Start of Data listing

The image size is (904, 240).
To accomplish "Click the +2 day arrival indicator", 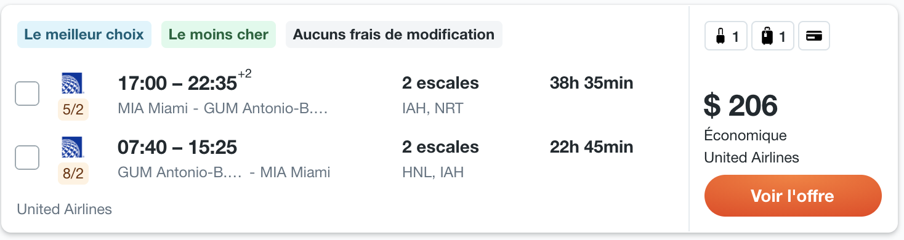I will [244, 74].
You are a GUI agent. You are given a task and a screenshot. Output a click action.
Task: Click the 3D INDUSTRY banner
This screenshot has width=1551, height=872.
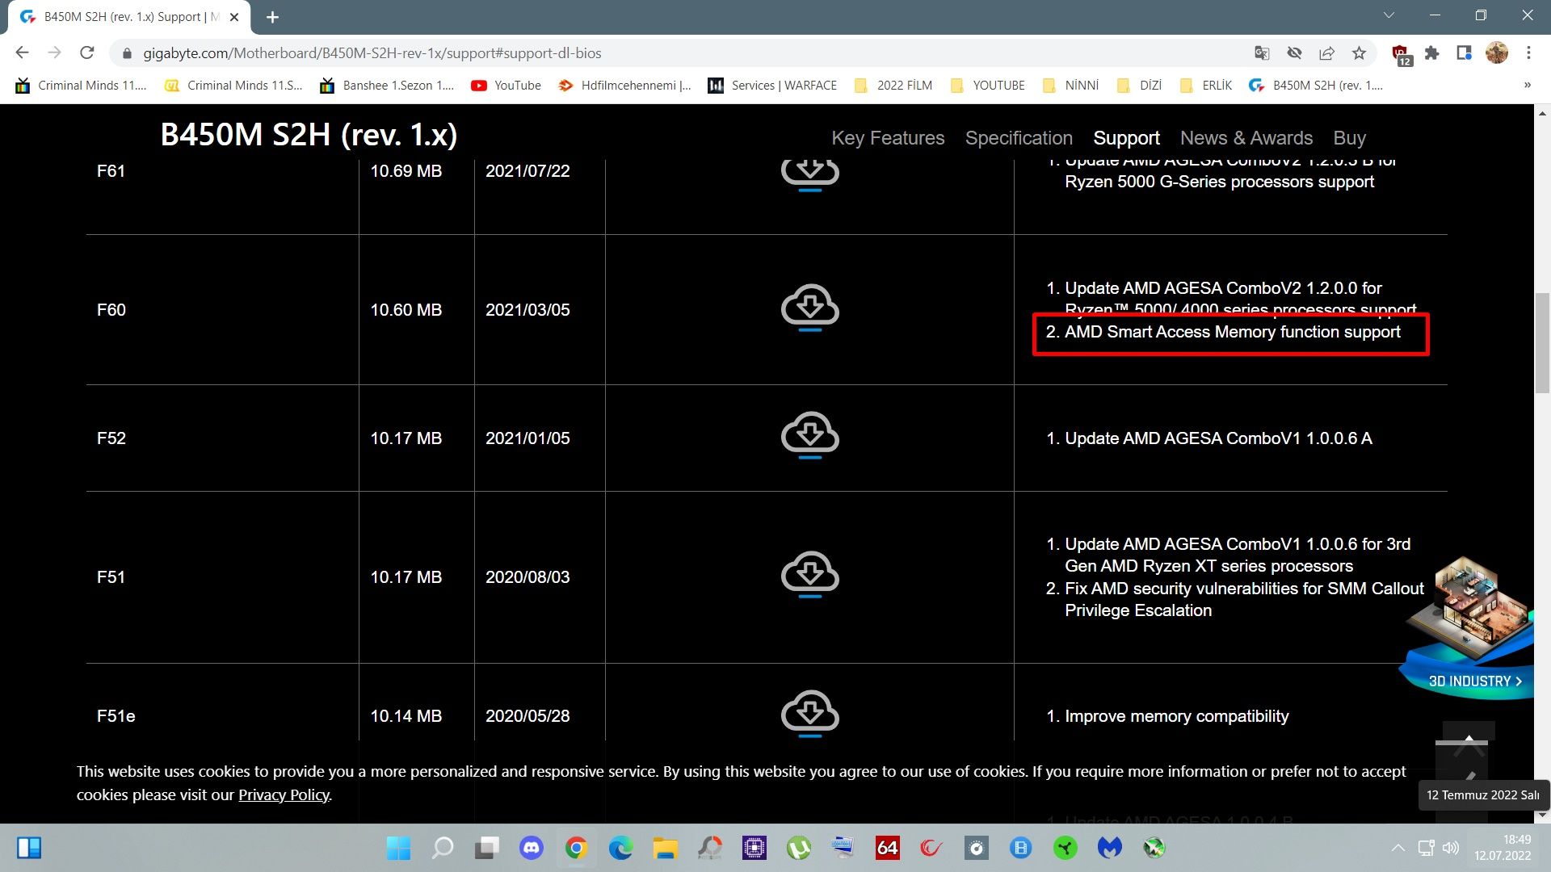click(x=1474, y=681)
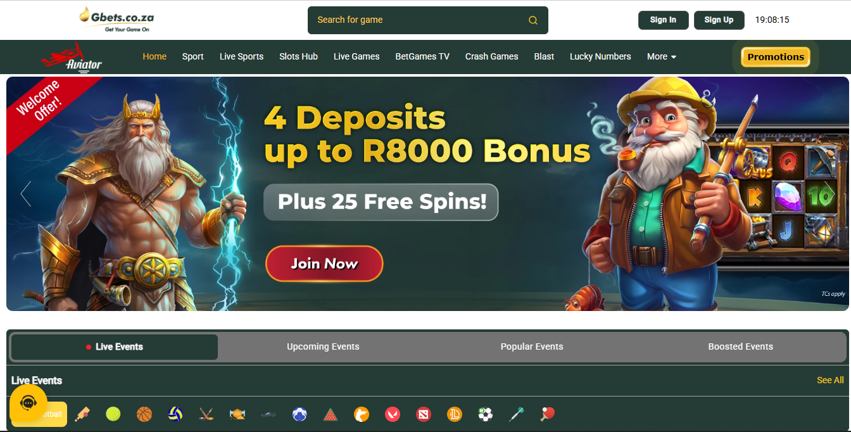
Task: Pick the volleyball sport icon
Action: (x=175, y=414)

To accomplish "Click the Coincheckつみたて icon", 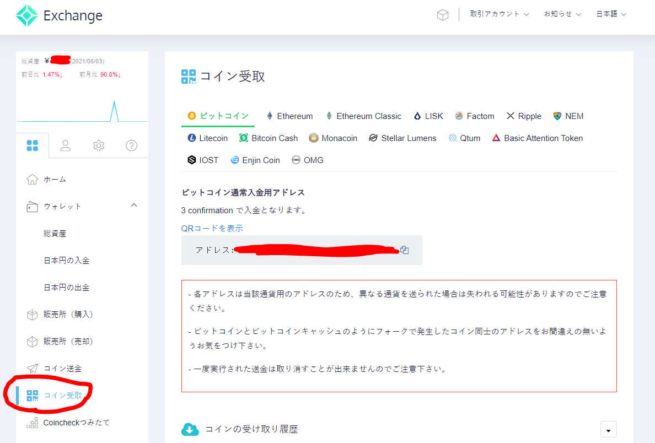I will (33, 422).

End of Data listing

Given instruction
Copy the lines of the records above word for word, starting with the line that contains "You are a GUI" and ending with the line that contains "Action: (x=175, y=414)", both lines included. Leave the pictures out of your answer.

Answer to the problem
You are a GUI agent. You are given a task and a screenshot. Output a click action.
Task: Click the 3D INDUSTRY banner
This screenshot has width=1551, height=872.
click(x=1474, y=681)
Task: Pick the volleyball sport icon
Action: (x=175, y=414)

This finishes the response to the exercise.